(Item position entries)
—————
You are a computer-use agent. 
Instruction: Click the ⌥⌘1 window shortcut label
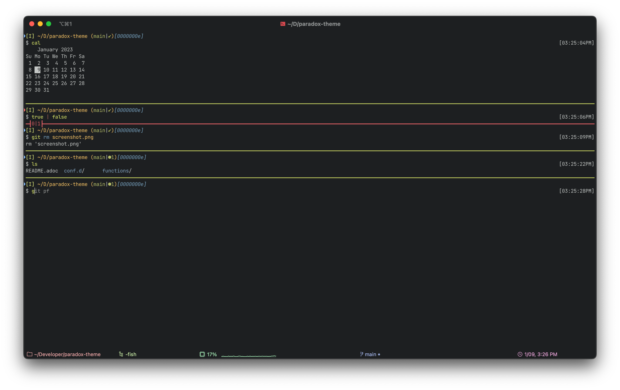[65, 24]
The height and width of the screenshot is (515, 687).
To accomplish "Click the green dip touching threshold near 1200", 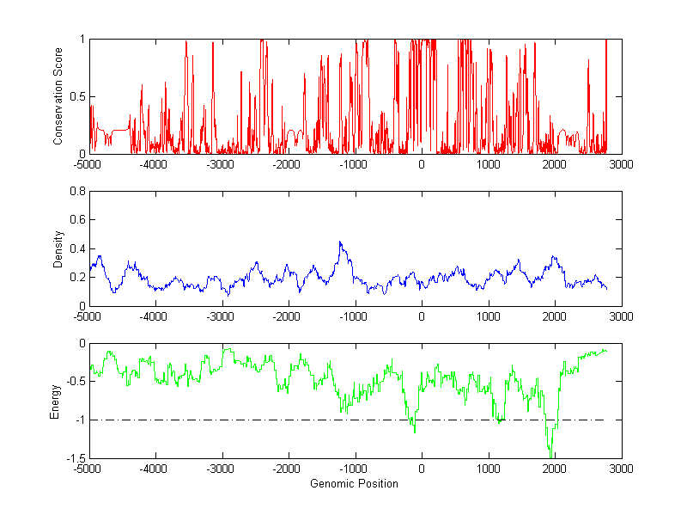I will 500,420.
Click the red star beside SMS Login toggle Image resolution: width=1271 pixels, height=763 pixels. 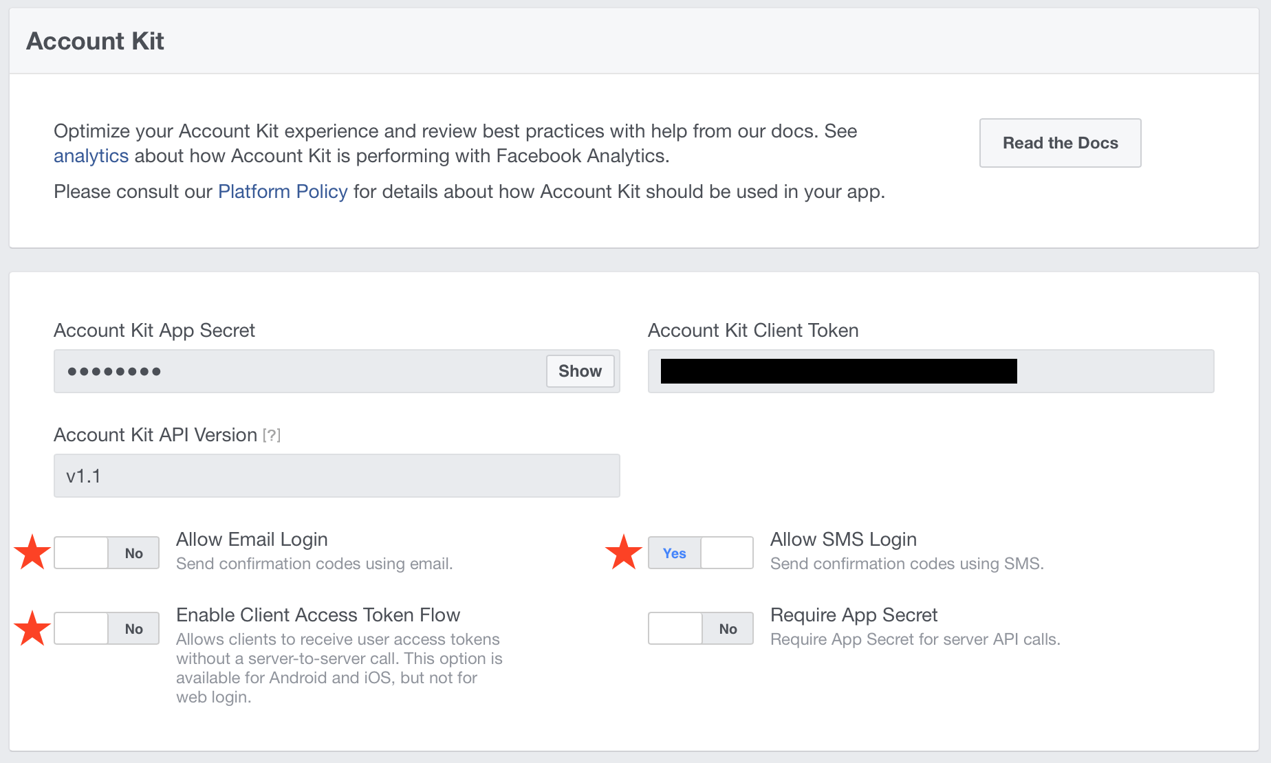[623, 553]
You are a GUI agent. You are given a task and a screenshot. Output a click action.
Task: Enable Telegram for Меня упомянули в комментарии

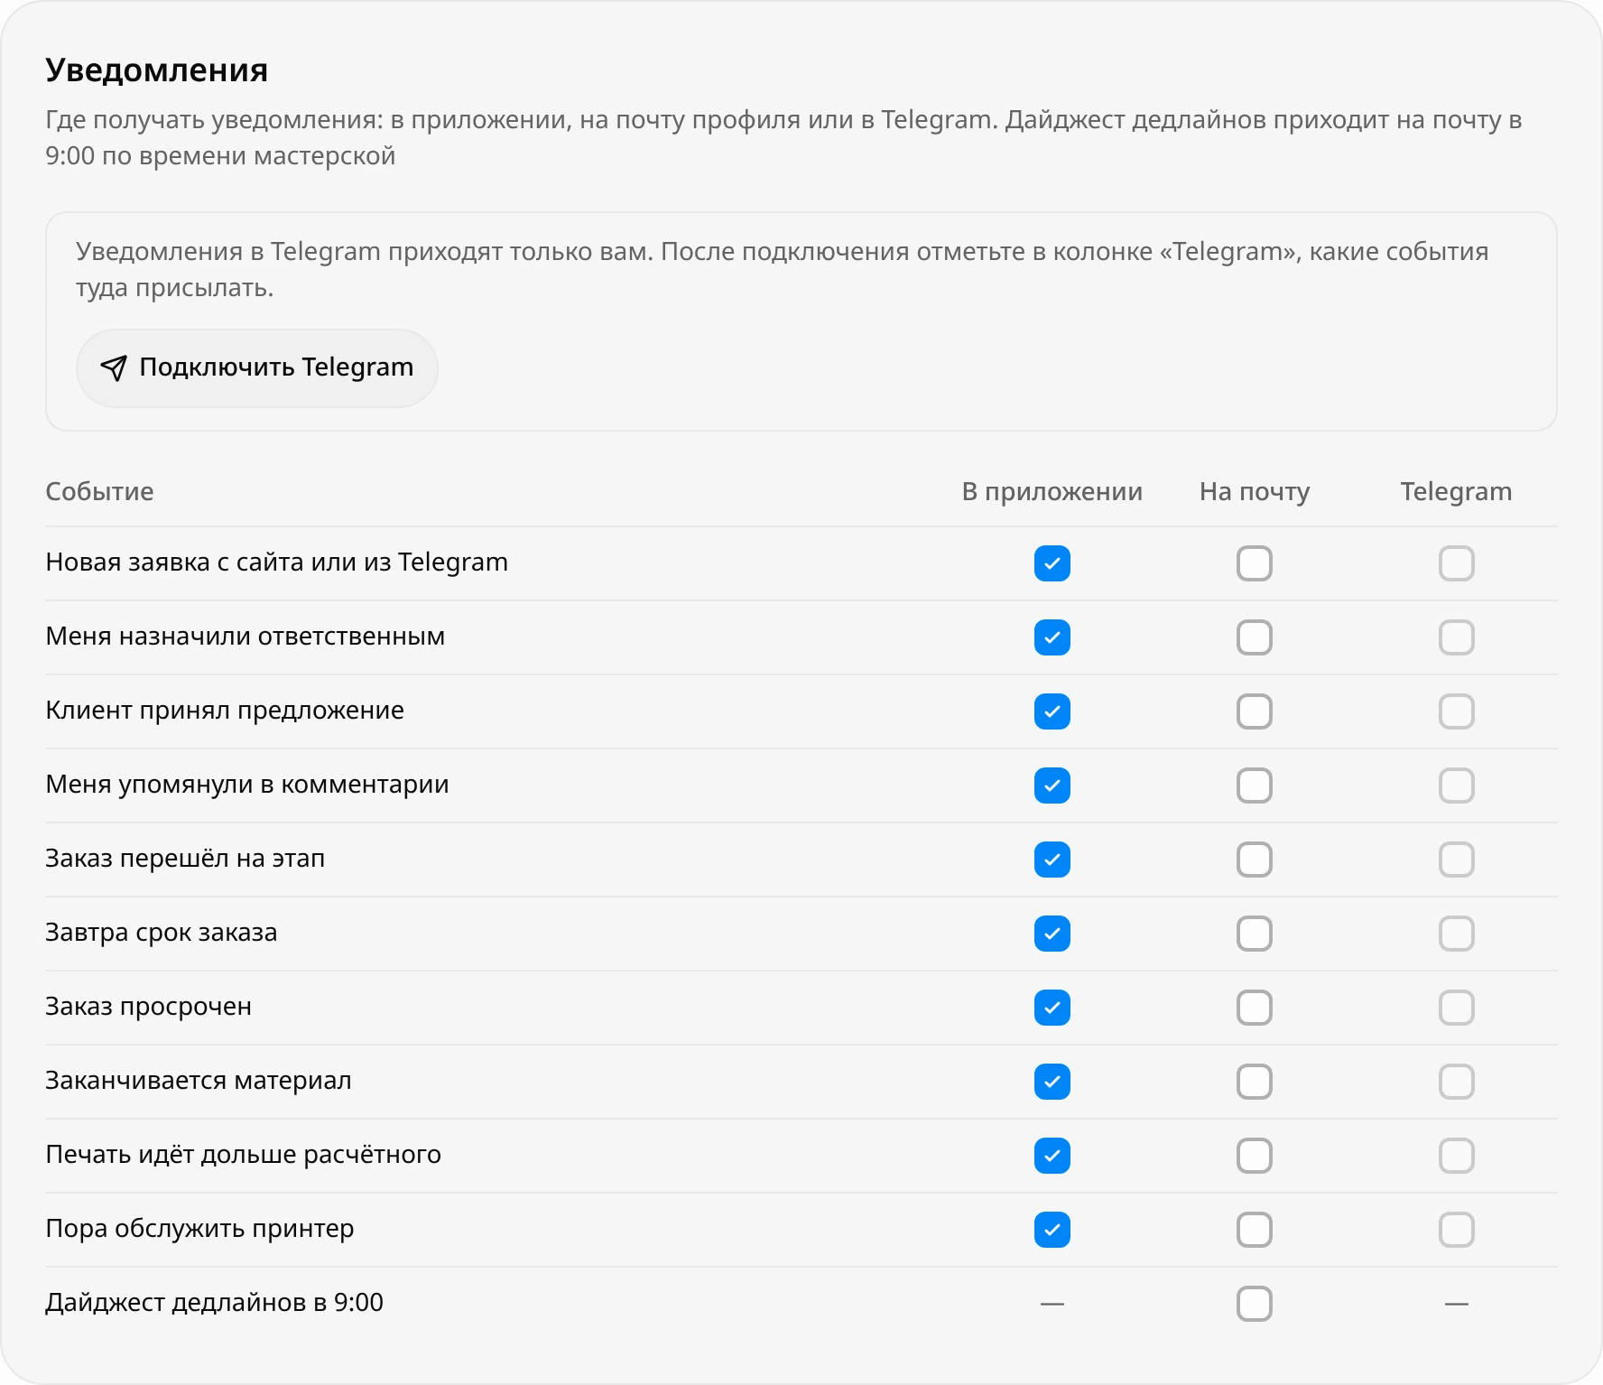pyautogui.click(x=1457, y=785)
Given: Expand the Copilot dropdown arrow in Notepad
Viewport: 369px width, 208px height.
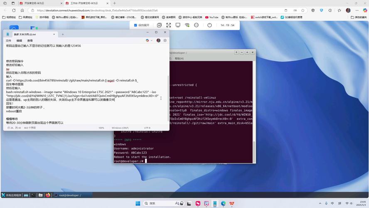Looking at the screenshot, I should click(x=152, y=40).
—————
■ Work to complete: Can you repeat the lines of the records word for word, beginning at the line that has "Given: Expand the" and stopping after the last line of the records, with both ends included and the pictures left out?

■ Correct answer:
Given: Expand the Copilot dropdown arrow in Notepad
Viewport: 369px width, 208px height.
Looking at the screenshot, I should click(x=152, y=40).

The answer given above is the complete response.